Мы пришли в Дом Флота и успели перед кино выпить по бутылке лимонада. Начался «Антон Иванович». Увидев на экране ленинградские улицы, мосты и каналы, я, признаться, расчувствовался. Я толкал Игнатьева в бок:

– Смотри: Ростральные колонны! А это Республиканский мост! Вон по нему трамвай идет, четверка… Сейчас свернет на Университетскую набережную… теперь на Съездовскую… на Средний проспект…

Сашка громким шепотом принялся сочинять: «По Среднему проспекту гуляет наш Борис…» Вторая строка была, конечно, похабной. Ребята, слышавшие это, засмеялись. Хорошо, что было темно и никто не видел, как я залился краской.
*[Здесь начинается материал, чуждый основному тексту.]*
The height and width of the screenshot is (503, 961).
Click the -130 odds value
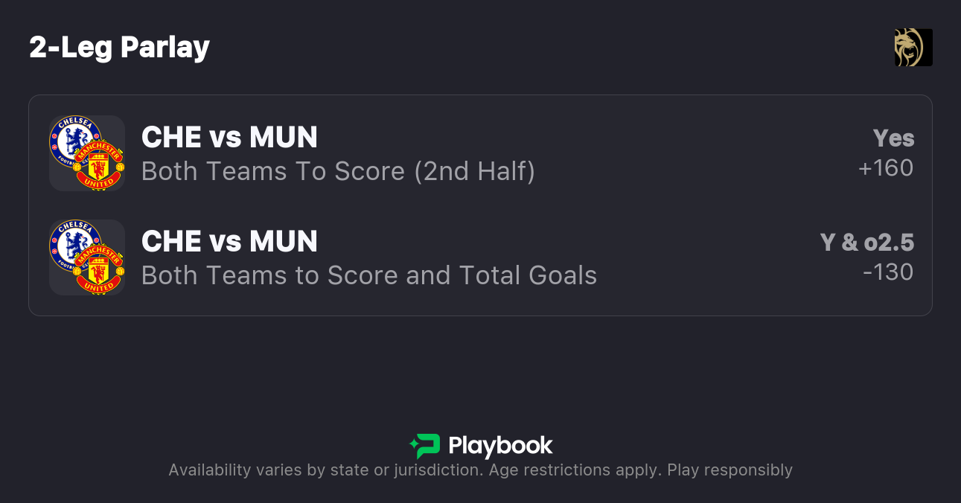tap(887, 272)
Ночью нас подняли по боевой тревоге. Зевая, чертыхаясь, мы высыпали на улицу, наполненную влажным туманом. Тишина была первозданная. Телефонная станция, где собралось наше подразделение, задыхалась в густом аромате сирени. (Так и осталось это у меня на всю жизнь – начало войны словно овеяно сиреневым духом.) Мы думали: опять учение. Вот же заладили, только кончится одно, так сразу, без передышки, следующее. Только старшина, начальник телефонной станции, сказал вдруг:

– А может, война?

– С кем? – усомнился Т. Т. – С Финляндией? Ну, не полезут они, это исключено. С Германией? Не может быть. Во-первых, пакт. Во-вторых, сообщение ТАСС. Ясно сказано: провокационные слухи.
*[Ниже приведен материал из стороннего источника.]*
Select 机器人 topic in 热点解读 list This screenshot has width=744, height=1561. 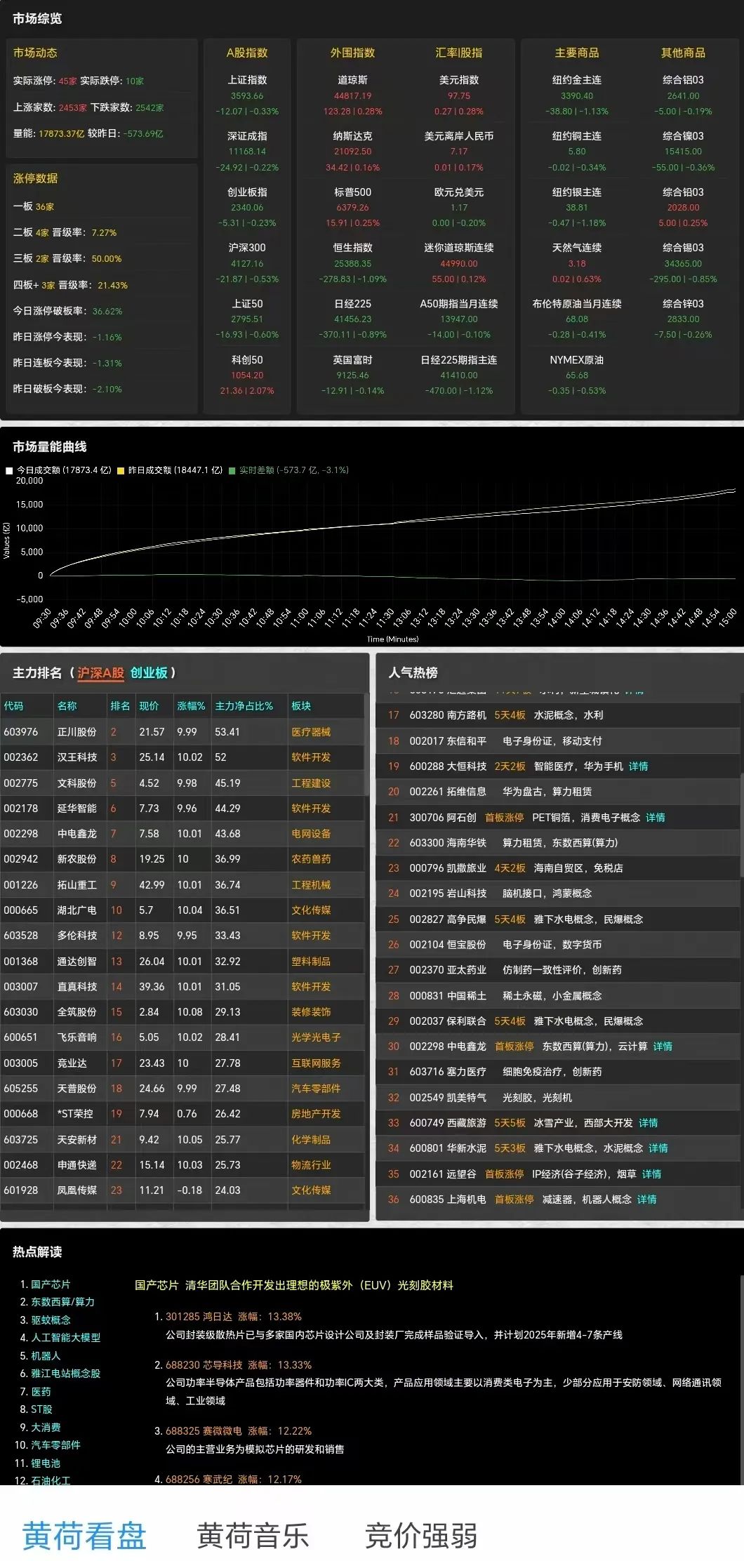(46, 1355)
Нас погнали оповещать командиров. По пустым улицам городка затопали матросские башмаки. Забарабанили кулаки в двери. Белая ночь вбирала в себя, вытягивала комсостав военно-морской базы Ханко из уютных разноцветных домиков, из теплых постелей, из женских объятий.

Связисты раньше всех узнают новости. Часов в пять примчался на станцию помощник дежурного по СНиСу с бланком только что полученной из Таллина, из штаба флота, радиограммы. Крикнул нам на бегу:

– Война! – И скороговоркой, потрясая бланком: – Комфлотом оповещает: «Германия начала нападение на наши базы и порты. Силой оружия отражать противника…»

Но первые несколько дней у нас было тихо. Мы еще не знали, вступила ли Финляндия в войну. По слухам, в Турку, финском порту по соседству с нами, к северо-западу от Ханко, давно уже шла выгрузка немецких войск и военной техники, – значит, Финляндия в союзе с Германией. Говорили, что финны разобрали железнодорожный путь за приграничной станцией Лаппвик. От наших снисовских наблюдателей мы знали, что вокруг Ханко, на островках шхерного района, натыкано полно финских батарей.